> **Work required**
Please reproduce the entries below exactly, starting at the first line and ending with the line that holds "Given: Open the team link in the 40 GP row".

> **Material provided**
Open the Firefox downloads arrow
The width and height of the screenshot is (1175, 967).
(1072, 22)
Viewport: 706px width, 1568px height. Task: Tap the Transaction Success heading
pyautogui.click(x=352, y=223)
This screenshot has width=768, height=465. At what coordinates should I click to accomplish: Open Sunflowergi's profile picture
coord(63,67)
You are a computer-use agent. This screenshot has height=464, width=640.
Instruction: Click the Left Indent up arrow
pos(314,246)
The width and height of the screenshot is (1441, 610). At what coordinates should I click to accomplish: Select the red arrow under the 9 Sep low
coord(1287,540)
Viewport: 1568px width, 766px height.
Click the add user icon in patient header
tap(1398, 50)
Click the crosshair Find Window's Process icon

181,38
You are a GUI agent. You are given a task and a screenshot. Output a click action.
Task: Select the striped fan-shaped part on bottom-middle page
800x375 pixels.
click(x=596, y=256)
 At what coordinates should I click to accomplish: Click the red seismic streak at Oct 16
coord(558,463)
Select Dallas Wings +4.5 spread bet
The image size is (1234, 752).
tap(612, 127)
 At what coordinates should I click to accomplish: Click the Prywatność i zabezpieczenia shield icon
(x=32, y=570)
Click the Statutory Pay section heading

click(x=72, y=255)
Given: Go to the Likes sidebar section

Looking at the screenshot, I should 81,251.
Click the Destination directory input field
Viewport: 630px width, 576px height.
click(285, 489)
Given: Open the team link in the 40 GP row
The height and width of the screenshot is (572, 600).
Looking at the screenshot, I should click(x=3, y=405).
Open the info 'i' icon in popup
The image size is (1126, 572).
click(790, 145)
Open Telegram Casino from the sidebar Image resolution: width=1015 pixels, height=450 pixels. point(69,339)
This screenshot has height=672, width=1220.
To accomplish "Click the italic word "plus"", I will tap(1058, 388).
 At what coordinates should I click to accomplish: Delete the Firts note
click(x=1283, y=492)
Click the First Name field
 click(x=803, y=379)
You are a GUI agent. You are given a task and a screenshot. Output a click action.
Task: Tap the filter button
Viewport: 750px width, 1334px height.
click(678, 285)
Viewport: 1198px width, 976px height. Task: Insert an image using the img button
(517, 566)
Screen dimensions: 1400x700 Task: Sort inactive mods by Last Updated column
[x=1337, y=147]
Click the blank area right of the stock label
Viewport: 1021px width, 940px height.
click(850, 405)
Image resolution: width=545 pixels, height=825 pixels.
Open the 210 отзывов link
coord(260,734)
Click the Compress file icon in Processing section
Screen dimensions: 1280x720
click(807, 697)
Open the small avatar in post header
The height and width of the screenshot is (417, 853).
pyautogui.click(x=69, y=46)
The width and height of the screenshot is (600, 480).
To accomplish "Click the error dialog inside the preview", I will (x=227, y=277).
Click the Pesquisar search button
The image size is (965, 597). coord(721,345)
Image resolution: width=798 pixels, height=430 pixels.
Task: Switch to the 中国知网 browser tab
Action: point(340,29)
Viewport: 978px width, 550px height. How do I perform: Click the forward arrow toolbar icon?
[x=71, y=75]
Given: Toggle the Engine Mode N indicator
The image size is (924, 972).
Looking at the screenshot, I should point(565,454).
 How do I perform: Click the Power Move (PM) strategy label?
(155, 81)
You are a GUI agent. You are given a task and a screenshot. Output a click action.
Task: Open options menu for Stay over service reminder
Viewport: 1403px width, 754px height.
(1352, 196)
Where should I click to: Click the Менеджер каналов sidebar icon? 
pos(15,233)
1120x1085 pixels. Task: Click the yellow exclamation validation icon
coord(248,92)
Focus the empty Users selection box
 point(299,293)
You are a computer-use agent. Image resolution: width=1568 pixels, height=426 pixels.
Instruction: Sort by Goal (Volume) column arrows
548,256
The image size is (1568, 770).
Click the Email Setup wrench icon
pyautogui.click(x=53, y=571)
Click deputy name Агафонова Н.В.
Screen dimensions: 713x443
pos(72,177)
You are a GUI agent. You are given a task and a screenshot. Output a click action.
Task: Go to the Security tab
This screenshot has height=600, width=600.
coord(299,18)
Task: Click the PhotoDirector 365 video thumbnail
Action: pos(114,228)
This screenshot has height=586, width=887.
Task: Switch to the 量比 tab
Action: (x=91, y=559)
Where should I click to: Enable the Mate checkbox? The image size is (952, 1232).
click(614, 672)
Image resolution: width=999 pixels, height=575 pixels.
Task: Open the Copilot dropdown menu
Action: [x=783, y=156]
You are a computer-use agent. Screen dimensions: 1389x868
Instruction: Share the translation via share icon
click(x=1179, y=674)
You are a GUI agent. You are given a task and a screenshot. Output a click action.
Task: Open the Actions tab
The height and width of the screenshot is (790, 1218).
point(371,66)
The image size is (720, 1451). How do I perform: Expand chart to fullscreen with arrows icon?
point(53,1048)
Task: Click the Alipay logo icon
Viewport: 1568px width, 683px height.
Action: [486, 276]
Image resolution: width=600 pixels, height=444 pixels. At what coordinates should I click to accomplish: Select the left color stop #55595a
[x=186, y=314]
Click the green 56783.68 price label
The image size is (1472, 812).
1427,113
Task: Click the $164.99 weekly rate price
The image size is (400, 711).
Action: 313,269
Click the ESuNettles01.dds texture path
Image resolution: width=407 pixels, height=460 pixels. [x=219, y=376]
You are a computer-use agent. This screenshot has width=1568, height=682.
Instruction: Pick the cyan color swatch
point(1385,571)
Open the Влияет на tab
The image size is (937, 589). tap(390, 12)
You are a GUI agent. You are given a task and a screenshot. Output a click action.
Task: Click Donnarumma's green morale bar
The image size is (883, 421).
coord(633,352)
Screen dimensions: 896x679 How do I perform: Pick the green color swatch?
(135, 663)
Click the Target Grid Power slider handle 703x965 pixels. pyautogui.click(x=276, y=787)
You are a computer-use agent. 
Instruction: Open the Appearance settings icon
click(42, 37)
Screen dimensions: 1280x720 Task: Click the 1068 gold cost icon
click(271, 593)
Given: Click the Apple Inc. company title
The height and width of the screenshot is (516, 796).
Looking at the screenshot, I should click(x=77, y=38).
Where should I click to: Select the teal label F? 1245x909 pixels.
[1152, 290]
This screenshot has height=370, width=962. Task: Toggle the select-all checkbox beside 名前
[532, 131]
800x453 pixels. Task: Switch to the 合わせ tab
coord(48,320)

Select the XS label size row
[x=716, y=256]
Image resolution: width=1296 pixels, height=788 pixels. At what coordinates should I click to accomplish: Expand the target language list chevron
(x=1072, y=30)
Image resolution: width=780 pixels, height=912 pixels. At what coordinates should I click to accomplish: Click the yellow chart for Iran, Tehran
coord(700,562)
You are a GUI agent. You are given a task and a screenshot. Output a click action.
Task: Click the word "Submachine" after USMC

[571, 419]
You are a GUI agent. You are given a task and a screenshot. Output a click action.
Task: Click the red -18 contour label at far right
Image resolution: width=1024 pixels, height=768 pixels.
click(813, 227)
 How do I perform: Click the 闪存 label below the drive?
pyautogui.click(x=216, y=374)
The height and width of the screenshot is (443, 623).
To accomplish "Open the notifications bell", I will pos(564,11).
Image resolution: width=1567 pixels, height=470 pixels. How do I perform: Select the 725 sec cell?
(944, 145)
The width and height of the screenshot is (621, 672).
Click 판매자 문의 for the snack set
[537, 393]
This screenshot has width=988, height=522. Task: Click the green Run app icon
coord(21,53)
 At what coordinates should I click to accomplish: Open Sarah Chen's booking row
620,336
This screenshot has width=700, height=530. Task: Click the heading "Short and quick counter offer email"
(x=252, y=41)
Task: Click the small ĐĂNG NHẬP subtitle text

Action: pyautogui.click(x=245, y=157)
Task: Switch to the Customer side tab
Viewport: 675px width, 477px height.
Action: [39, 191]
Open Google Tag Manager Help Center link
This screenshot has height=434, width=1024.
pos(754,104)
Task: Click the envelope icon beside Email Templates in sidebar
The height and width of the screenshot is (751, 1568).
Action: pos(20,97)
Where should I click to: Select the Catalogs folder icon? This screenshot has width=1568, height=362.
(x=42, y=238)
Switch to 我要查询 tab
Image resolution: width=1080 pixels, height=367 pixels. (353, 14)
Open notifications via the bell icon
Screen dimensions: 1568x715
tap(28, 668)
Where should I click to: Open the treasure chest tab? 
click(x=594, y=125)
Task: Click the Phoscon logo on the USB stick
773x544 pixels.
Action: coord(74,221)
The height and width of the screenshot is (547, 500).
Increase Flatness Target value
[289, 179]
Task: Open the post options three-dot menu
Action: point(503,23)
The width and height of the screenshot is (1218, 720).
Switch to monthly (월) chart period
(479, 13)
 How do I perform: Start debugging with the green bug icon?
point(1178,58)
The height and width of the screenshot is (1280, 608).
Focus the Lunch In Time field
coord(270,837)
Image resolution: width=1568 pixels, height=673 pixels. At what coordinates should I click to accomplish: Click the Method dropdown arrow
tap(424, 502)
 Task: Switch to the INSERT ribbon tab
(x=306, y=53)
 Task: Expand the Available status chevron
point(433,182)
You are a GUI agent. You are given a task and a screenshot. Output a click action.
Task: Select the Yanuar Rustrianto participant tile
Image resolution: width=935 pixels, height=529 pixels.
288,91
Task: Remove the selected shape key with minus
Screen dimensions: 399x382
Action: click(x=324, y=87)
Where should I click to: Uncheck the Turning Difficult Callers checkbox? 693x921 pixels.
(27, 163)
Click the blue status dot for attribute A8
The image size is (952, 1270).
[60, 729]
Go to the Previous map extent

> **Solution for this problem**
Open the Firefox downloads arrow
The width and height of the screenshot is (1175, 967).
(1072, 22)
Viewport: 706px width, 1568px height. Task: Tap the Transaction Success heading
pyautogui.click(x=352, y=223)
This screenshot has width=768, height=465. At what coordinates should I click to accomplish: Open Sunflowergi's profile picture
coord(63,67)
You are a computer-use agent. This screenshot has height=464, width=640.
Instruction: Click the Left Indent up arrow
pos(314,246)
The width and height of the screenshot is (1441, 610). At what coordinates should I click to accomplish: Select the red arrow under the 9 Sep low
coord(1287,540)
Viewport: 1568px width, 766px height.
Click the add user icon in patient header
tap(1398, 50)
Click the crosshair Find Window's Process icon

181,38
You are a GUI agent. You are given a task and a screenshot. Output a click action.
Task: Select the striped fan-shaped part on bottom-middle page
800x375 pixels.
click(x=596, y=256)
 At what coordinates should I click to accomplish: Click the red seismic streak at Oct 16
coord(558,463)
Select Dallas Wings +4.5 spread bet
The image size is (1234, 752).
tap(612, 127)
 At what coordinates should I click to accomplish: Click the Prywatność i zabezpieczenia shield icon
(x=32, y=570)
Click the Statutory Pay section heading

click(x=72, y=255)
Given: Go to the Likes sidebar section

Looking at the screenshot, I should 81,251.
Click the Destination directory input field
Viewport: 630px width, 576px height.
click(285, 489)
Given: Open the team link in the 40 GP row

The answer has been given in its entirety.